To make diagnosis more efficient and accurate, the eG Enterprise embeds an optional detailed diagnostic capability. With this capability, the eG agents can be configured to run detailed, more elaborate tests as and when specific problems are detected. To enable the detailed diagnosis capability of this test for a particular server, choose the On option. To disable the capability, click on the Off option.
The option to selectively enable/disable the detailed diagnosis capability will be available only if the following conditions are fulfilled:
- The eG manager license should allow the detailed diagnosis capability
- Both the normal and abnormal frequencies configured for the detailed diagnosis measures should not be 0.
Measurements made by the test
Number of Sessions:
Indicates the number of sessions to this instance that are waiting for redo log confirmation after commit.

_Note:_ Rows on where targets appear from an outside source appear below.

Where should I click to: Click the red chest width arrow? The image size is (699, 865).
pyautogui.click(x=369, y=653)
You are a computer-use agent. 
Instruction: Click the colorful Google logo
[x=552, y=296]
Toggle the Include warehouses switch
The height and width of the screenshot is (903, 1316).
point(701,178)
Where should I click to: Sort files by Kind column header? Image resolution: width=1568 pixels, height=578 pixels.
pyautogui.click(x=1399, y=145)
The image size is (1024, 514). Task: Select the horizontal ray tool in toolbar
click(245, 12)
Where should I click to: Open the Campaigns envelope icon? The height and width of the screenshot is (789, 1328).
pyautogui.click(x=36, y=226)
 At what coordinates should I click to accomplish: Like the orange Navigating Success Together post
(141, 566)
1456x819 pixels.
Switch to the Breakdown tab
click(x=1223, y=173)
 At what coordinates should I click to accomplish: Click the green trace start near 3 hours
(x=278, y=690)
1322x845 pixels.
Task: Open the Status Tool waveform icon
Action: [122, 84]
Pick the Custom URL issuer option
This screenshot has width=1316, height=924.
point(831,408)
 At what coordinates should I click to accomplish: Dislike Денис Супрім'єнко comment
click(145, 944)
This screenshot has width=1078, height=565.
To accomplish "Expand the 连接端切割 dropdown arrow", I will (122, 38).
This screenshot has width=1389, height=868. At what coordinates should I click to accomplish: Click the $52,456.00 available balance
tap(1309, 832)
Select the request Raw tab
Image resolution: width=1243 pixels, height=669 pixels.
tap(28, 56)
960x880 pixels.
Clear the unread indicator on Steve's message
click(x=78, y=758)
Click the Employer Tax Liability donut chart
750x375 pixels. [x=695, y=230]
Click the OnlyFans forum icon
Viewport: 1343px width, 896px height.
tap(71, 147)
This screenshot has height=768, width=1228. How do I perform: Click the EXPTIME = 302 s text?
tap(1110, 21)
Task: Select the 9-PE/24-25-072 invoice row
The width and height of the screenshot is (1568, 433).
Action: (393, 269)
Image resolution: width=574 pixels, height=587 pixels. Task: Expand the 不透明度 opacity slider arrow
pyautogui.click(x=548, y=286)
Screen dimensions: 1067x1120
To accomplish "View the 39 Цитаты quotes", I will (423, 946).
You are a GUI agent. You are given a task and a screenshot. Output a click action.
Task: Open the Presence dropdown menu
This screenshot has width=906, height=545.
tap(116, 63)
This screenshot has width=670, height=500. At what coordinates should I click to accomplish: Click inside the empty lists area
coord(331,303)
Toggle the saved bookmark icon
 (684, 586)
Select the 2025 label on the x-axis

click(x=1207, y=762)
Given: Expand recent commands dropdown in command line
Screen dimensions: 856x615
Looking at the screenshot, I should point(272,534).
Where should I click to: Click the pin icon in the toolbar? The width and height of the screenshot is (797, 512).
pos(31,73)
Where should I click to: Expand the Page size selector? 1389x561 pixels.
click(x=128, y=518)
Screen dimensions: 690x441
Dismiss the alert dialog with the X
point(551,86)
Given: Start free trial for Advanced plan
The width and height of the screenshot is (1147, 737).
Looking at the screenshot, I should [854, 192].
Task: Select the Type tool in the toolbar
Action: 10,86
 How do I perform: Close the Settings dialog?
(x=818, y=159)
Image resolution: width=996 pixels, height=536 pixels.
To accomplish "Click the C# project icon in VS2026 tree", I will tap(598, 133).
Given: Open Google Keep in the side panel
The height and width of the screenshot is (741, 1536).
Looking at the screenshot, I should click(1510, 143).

A steady increase in the value of this measure is a cause of concern, as it indicates the following:
- Many sessions are forced to stay open owing to the commit wait events, and this may cause a session overload;
Many “log file sync” wait events are occuring, causing the performance of the Oracle RAC to deteriorate. The root cause for ‘log file sync’ waits are as follows:
- LGWR is unable to complete writes fast enough - this could be because, the disk I/O performance to log files is not good enough or, the LGWR is starving for CPU resources or, the LGWR paged out due to memory starvation issues or, due to file system or unix buffer cache limitations
- LGWR is unable to post the processes fast enough, due to excessive commits.
- IMU undo/redo threads
- LGWR is suffering from other database contention such as enqueue waits or latch contention
- Various bugs
Use the detailed diagnosis of this measure to view the details of the sessions affected by log file sync waits.